Exercise requirements.
Would you retype the whole listing exactly?
-------- Information given
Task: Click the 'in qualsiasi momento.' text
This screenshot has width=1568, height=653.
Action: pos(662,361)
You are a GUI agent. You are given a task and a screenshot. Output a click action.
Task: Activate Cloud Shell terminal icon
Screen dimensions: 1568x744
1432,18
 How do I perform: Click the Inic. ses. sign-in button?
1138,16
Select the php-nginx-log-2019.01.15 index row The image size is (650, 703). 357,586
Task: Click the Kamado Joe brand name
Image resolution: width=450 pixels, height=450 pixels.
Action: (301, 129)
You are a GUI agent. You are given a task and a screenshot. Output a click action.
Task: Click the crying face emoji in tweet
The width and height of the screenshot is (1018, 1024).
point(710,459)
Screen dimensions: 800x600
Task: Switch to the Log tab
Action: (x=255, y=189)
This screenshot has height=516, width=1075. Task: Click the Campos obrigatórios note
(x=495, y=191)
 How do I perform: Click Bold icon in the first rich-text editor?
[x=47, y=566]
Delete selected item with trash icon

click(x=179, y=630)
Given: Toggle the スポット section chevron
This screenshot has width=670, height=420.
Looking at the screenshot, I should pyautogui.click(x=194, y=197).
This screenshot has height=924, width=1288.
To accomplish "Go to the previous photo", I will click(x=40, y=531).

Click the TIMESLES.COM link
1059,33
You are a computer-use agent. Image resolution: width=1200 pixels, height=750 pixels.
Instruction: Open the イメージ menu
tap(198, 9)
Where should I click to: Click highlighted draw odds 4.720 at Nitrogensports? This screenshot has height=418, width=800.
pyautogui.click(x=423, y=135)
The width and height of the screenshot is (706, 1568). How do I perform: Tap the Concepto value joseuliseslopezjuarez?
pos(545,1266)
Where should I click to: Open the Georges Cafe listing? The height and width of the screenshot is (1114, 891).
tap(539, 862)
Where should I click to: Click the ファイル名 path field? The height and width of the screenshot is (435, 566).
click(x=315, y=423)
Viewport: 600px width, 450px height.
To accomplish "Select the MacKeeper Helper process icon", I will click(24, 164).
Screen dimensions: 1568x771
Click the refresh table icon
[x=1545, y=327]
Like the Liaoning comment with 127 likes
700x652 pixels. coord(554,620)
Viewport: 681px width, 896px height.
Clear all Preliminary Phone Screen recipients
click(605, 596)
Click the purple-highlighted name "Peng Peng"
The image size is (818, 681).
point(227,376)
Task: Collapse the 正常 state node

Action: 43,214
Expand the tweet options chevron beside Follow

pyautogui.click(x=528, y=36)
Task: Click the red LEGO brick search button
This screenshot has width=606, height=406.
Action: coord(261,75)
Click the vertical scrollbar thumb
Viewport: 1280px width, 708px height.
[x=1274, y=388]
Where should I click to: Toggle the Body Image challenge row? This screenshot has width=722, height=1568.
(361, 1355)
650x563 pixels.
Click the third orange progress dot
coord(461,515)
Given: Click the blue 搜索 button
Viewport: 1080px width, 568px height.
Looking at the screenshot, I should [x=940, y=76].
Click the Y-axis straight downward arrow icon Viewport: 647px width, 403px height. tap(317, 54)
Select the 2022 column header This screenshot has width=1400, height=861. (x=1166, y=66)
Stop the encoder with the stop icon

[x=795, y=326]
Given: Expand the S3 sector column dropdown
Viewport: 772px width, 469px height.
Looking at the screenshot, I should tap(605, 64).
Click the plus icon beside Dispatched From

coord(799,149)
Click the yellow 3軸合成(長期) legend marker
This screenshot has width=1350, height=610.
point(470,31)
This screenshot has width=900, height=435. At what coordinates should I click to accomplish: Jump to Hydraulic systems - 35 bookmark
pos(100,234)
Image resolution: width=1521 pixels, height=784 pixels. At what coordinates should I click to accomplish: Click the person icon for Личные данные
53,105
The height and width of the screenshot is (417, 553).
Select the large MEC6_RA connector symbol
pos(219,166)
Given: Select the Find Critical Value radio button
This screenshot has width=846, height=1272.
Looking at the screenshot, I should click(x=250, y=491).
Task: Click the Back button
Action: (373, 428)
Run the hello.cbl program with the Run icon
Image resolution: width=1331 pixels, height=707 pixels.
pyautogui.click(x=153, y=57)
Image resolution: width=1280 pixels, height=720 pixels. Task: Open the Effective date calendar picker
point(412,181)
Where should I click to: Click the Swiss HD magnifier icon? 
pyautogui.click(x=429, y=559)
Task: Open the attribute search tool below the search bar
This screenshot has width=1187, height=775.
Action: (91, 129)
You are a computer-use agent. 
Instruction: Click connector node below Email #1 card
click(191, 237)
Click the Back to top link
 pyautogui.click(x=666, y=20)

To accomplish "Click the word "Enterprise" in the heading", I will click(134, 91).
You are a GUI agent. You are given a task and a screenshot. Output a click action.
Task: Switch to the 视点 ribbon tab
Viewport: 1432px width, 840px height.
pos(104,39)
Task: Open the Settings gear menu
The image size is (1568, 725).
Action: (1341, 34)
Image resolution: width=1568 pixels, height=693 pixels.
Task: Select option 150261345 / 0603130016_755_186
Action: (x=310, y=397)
----------------
Exercise answer.
Task: Click the 'in qualsiasi momento.' text
This screenshot has width=1568, height=653.
Action: pos(662,361)
You are a GUI agent. You are given a task and a screenshot. Output a click action.
Task: Activate Cloud Shell terminal icon
Screen dimensions: 1568x744
1432,18
 How do I perform: Click the Inic. ses. sign-in button?
1138,16
Select the php-nginx-log-2019.01.15 index row The image size is (650, 703). 357,586
Task: Click the Kamado Joe brand name
Image resolution: width=450 pixels, height=450 pixels.
Action: (301, 129)
You are a GUI agent. You are given a task and a screenshot. Output a click action.
Task: Click the crying face emoji in tweet
The width and height of the screenshot is (1018, 1024).
point(710,459)
Screen dimensions: 800x600
Task: Switch to the Log tab
Action: (x=255, y=189)
This screenshot has height=516, width=1075. Task: Click the Campos obrigatórios note
(x=495, y=191)
 How do I perform: Click Bold icon in the first rich-text editor?
[x=47, y=566]
Delete selected item with trash icon

click(x=179, y=630)
Given: Toggle the スポット section chevron
This screenshot has width=670, height=420.
Looking at the screenshot, I should pyautogui.click(x=194, y=197).
This screenshot has height=924, width=1288.
To accomplish "Go to the previous photo", I will click(x=40, y=531).

Click the TIMESLES.COM link
1059,33
You are a computer-use agent. Image resolution: width=1200 pixels, height=750 pixels.
Instruction: Open the イメージ menu
tap(198, 9)
Where should I click to: Click highlighted draw odds 4.720 at Nitrogensports? This screenshot has height=418, width=800.
pyautogui.click(x=423, y=135)
The width and height of the screenshot is (706, 1568). How do I perform: Tap the Concepto value joseuliseslopezjuarez?
pos(545,1266)
Where should I click to: Open the Georges Cafe listing? The height and width of the screenshot is (1114, 891).
tap(539, 862)
Where should I click to: Click the ファイル名 path field? The height and width of the screenshot is (435, 566).
click(x=315, y=423)
Viewport: 600px width, 450px height.
To accomplish "Select the MacKeeper Helper process icon", I will click(24, 164).
Screen dimensions: 1568x771
Click the refresh table icon
[x=1545, y=327]
Like the Liaoning comment with 127 likes
700x652 pixels. coord(554,620)
Viewport: 681px width, 896px height.
Clear all Preliminary Phone Screen recipients
click(605, 596)
Click the purple-highlighted name "Peng Peng"
The image size is (818, 681).
point(227,376)
Task: Collapse the 正常 state node

Action: 43,214
Expand the tweet options chevron beside Follow

pyautogui.click(x=528, y=36)
Task: Click the red LEGO brick search button
This screenshot has width=606, height=406.
Action: coord(261,75)
Click the vertical scrollbar thumb
Viewport: 1280px width, 708px height.
[x=1274, y=388]
Where should I click to: Toggle the Body Image challenge row? This screenshot has width=722, height=1568.
(361, 1355)
650x563 pixels.
Click the third orange progress dot
coord(461,515)
Given: Click the blue 搜索 button
Viewport: 1080px width, 568px height.
Looking at the screenshot, I should [x=940, y=76].
Click the Y-axis straight downward arrow icon Viewport: 647px width, 403px height. tap(317, 54)
Select the 2022 column header This screenshot has width=1400, height=861. (x=1166, y=66)
Stop the encoder with the stop icon

[x=795, y=326]
Given: Expand the S3 sector column dropdown
Viewport: 772px width, 469px height.
Looking at the screenshot, I should tap(605, 64).
Click the plus icon beside Dispatched From

coord(799,149)
Click the yellow 3軸合成(長期) legend marker
This screenshot has width=1350, height=610.
point(470,31)
This screenshot has width=900, height=435. At what coordinates should I click to accomplish: Jump to Hydraulic systems - 35 bookmark
pos(100,234)
Image resolution: width=1521 pixels, height=784 pixels. At what coordinates should I click to accomplish: Click the person icon for Личные данные
53,105
The height and width of the screenshot is (417, 553).
Select the large MEC6_RA connector symbol
pos(219,166)
Given: Select the Find Critical Value radio button
This screenshot has width=846, height=1272.
Looking at the screenshot, I should click(x=250, y=491).
Task: Click the Back button
Action: (373, 428)
Run the hello.cbl program with the Run icon
Image resolution: width=1331 pixels, height=707 pixels.
pyautogui.click(x=153, y=57)
Image resolution: width=1280 pixels, height=720 pixels. Task: Open the Effective date calendar picker
point(412,181)
Where should I click to: Click the Swiss HD magnifier icon? 
pyautogui.click(x=429, y=559)
Task: Open the attribute search tool below the search bar
This screenshot has width=1187, height=775.
Action: (91, 129)
You are a computer-use agent. 
Instruction: Click connector node below Email #1 card
click(191, 237)
Click the Back to top link
 pyautogui.click(x=666, y=20)

To accomplish "Click the word "Enterprise" in the heading", I will click(134, 91).
You are a GUI agent. You are given a task and a screenshot. Output a click action.
Task: Switch to the 视点 ribbon tab
Viewport: 1432px width, 840px height.
pos(104,39)
Task: Open the Settings gear menu
The image size is (1568, 725).
Action: (1341, 34)
Image resolution: width=1568 pixels, height=693 pixels.
Task: Select option 150261345 / 0603130016_755_186
Action: (x=310, y=397)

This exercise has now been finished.